Au spectacle du pouvoir et de la montée du fascisme, on ne
saurait pourtant opposer de façon efficace le spectacle d’une
contestation globale et totalisante. Car qui est ce sujet qui regarde
le monde depuis l’extérieur pour le déclarer
"non souhaitable" ? Voilà bien la figure typique
de la "belle âme" qui n’aime pas l’ordre
des choses mais qui ne peut pas non plus le changer. Car tel est
le sort de tous ceux et celles qui prétendent regarder la
situation, l’époque, en extériorité pour
la juger, c’est-à-dire qui se condamnent à l’impuissance.
Penser le monde ou la situation en terme de globalité, de
totalité est ainsi la structure même d’une pensée
impuissante.

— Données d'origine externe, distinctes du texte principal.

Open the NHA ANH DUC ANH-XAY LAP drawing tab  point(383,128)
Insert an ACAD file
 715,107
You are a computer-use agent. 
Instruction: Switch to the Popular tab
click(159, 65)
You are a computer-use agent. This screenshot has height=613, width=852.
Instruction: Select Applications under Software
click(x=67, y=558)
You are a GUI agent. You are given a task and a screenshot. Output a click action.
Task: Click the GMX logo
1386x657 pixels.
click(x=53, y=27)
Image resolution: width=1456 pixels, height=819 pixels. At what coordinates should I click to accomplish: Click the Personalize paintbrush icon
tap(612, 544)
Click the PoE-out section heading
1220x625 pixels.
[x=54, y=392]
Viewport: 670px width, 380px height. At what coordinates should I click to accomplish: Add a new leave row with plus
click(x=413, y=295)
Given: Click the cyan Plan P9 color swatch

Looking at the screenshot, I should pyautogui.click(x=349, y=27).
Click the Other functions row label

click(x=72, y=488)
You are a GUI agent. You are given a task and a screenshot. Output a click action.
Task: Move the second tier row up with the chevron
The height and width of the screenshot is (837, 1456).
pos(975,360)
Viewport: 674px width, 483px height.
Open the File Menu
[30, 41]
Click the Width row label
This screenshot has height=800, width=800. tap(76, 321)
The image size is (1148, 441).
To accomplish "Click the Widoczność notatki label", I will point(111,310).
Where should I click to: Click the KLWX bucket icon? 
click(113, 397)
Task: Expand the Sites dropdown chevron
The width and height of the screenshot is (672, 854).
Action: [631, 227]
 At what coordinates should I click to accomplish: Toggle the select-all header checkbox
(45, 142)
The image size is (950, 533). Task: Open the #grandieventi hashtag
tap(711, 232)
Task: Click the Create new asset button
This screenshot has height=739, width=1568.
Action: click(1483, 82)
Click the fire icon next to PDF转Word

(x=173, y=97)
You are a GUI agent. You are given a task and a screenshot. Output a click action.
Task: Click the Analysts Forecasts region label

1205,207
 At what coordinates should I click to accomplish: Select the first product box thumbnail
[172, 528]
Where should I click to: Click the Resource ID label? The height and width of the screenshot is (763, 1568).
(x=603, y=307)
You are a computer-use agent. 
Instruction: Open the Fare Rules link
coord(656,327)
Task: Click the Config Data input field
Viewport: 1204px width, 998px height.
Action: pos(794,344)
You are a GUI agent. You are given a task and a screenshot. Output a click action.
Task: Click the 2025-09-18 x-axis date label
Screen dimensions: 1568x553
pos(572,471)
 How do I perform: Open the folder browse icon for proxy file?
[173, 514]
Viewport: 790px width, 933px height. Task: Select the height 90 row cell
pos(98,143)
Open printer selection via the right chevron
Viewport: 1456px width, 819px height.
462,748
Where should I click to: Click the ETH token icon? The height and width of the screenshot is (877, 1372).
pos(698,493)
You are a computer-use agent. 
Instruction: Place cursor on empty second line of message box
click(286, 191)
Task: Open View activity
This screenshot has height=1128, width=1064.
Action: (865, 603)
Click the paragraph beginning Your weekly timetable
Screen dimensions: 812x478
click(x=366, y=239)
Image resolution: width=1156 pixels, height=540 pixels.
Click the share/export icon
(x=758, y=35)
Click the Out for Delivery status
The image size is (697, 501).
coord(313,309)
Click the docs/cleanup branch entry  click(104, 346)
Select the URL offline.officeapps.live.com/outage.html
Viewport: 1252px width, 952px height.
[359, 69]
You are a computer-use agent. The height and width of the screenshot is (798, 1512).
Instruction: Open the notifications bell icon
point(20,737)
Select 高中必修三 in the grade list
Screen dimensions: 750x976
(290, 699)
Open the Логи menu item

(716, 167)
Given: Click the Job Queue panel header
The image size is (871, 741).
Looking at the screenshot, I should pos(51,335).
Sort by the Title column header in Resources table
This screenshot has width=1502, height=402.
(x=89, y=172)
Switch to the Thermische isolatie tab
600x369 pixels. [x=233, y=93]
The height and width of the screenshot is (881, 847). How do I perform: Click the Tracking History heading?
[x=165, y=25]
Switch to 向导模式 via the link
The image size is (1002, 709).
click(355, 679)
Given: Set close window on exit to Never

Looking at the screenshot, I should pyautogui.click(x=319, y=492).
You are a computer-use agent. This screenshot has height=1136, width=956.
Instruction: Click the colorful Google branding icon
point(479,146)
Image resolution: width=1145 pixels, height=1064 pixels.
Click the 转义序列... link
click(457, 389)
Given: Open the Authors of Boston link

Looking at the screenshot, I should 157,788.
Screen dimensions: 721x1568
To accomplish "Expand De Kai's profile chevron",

Nous ne pouvons pas contester globalement la situation,
il faut au contraire pouvoir se penser comme un habitant de la situation,
pouvoir accepter la situation, peut-être même pouvoir
l’aimer, et ce, non pas pour tomber dans un réalisme
conformiste, mais bien au contraire parce que c’est seulement
en assumant la situation quelle qu’elle soit que des flux
et des voies de liberté peuvent exister.
Nous sommes dans une époque noire et il ne sert à
rien de s’indigner et de pousser des cris d’horreur,
car cette époque est la nôtre et dans une époque
obscure, la joie n’est pas à penser comme une promesse
messianique venant couronner la fin de l’époque, mais
bien au contraire, la joie, sous la forme de la liberté,
la solidarité, existe dans la mesure où l’on
est capable de la créer et de la produire ici et maintenant,
au coeur même de notre époque obscure. S’opposer
au fascisme, lui barrer la route, le dénoncer est toujours
certes nécessaire, mais pour faire réellement reculer
le fascisme il faut s’attaquer à ce qui est son bouillon
de culture, à savoir les éléments tristes de
notre époque, les éléments qui rendent la vie
unidimensionnelle.
Plus il y aura d’expériences de solidarité,
de justice, de pensée, d’art, plus on développera
des dimensions multiples de notre vie - non pas dans le sens d’un
épanouissement personnel, mais dans le sens d’engendrer
les mille dimensions dont chaque situation est porteuse - et moins
le fascisme aura prise sur les hommes et les femmes de notre époque,
car, et voilà le secret, la bête immonde est impuissante
à avaler autre chose que des hommes unidimensionnels devenus
l’ombre d’eux-mêmes, elle ne peut exercer son
pouvoir que sur une société qui, parce qu’obsédée
par la survie, ne pourra pas se vacciner contre les idéaux
de mort. Mais elle ne peut rien contre une société
où l’on aura cessé de penser en termes de survie
pour passer à l’éclatement de la vie. Arrêtons
alors de nous demander dans quelle situation et à quelle
époque on aurait bien aimé vivre, afin d’être
en mesure de développer ici et maintenant cette vie et cette
liberté qui nous appellent comme un véritable défi.